This is what the national Republican Party has come to: The leader of the U.S. Senate plans to join a coterie of Christian conservatives this week at a telecast aimed at depicting Democrats as "against people of faith."

The Democrats' sin, according to this pack of hypocrites, is to block approval of some of the president's judicial nominees -- a practice that many Republicans found entirely to their liking when Bill Clinton was president. Oh, well. That was then.

The problem with Senate Majority Leader Bill Frist's decision to sign on with this scheme is not mere hypocrisy, though it is undeniably that. More ominously, it moves the Republican Party and the government it controls closer to the kind of theocracy the religious right covets.

Indeed, the effort to paint opponents as anti-religion presumes that only Christian conservatives who pull the strings of the modern Republican Party are "people of faith." Liberal and moderate Catholics, Jews and Protestants are but pretenders. Infidels, you might say.

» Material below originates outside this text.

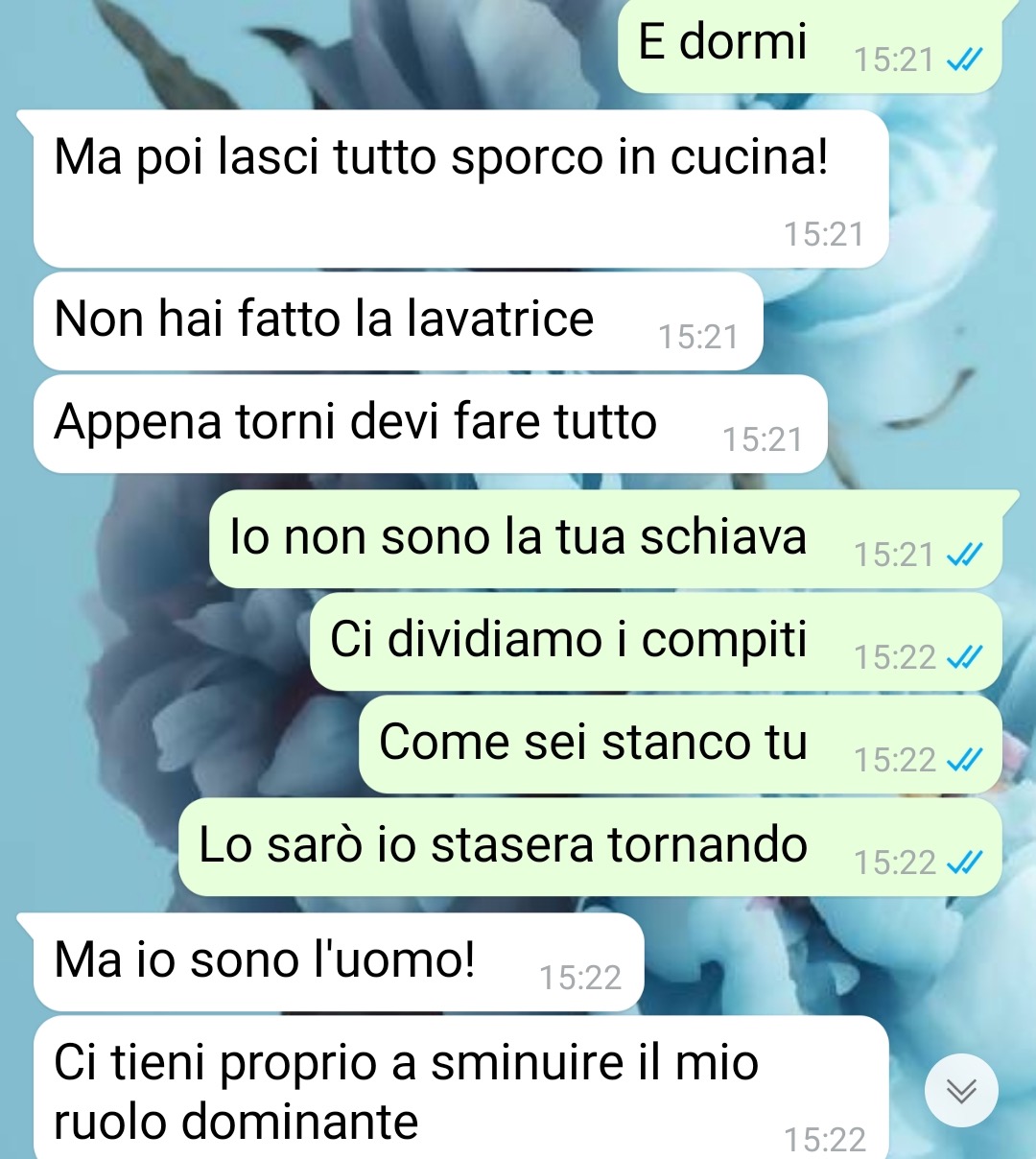
Task: Tap the scroll-to-bottom double chevron button
Action: coord(961,1091)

This is a deeply cynical maneuver. To win a political argument on how the Senate goes about meeting its constitutional obligation to review judicial nominees, Frist would risk dividing the nation's religious community into those who are true believers (generally conservative Republicans) from those who aren't (just about everyone else). It may be news to you, but if you are a Democratic Presbyterian from New York who holds reservations about President Bush's judicial nominees, you are not a person of faith.

This argument is about the fleeting nature of power. Republicans can read the election calendar as well as anyone else, and they know they could already be at their zenith. If they can win on judicial nominations now, their influence may be felt for generations in the courts.

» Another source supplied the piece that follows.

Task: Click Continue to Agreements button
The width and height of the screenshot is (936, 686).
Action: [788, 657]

But they will become less bold as next year's midterm elections approach and after that, Bush will be in the last two years of his presidency, when executive authority tends to wane. Frist and his allies are applying the strategy Bush used during his first term: Push hard now, because you might not have the chance later.

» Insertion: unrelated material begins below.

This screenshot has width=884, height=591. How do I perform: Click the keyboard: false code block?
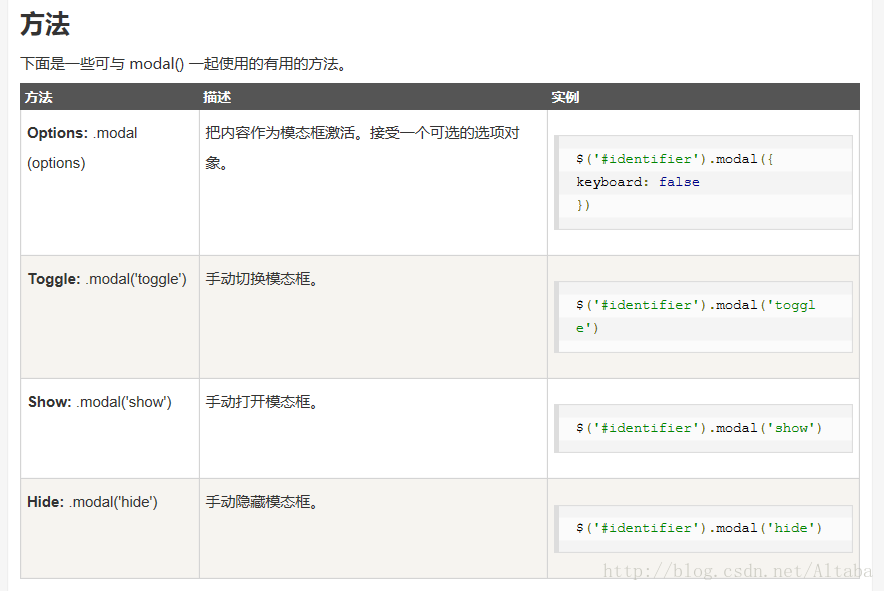(703, 182)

But Republicans are playing a dicey game. Frist's bid to divide the nation's religious communities will do nothing to change the mind of the party's foes, but it could drive away the centrists in the Republican camp who are alarmed at the politicization of religion.

Political majorities frequently sow the seeds of their own demise as arrogance overcomes performance. It will be interesting in years to come to look back on the crops the Republican Party planted in early 2005 as it tried to win a political fight by pitting the nation's churchgoers against one another.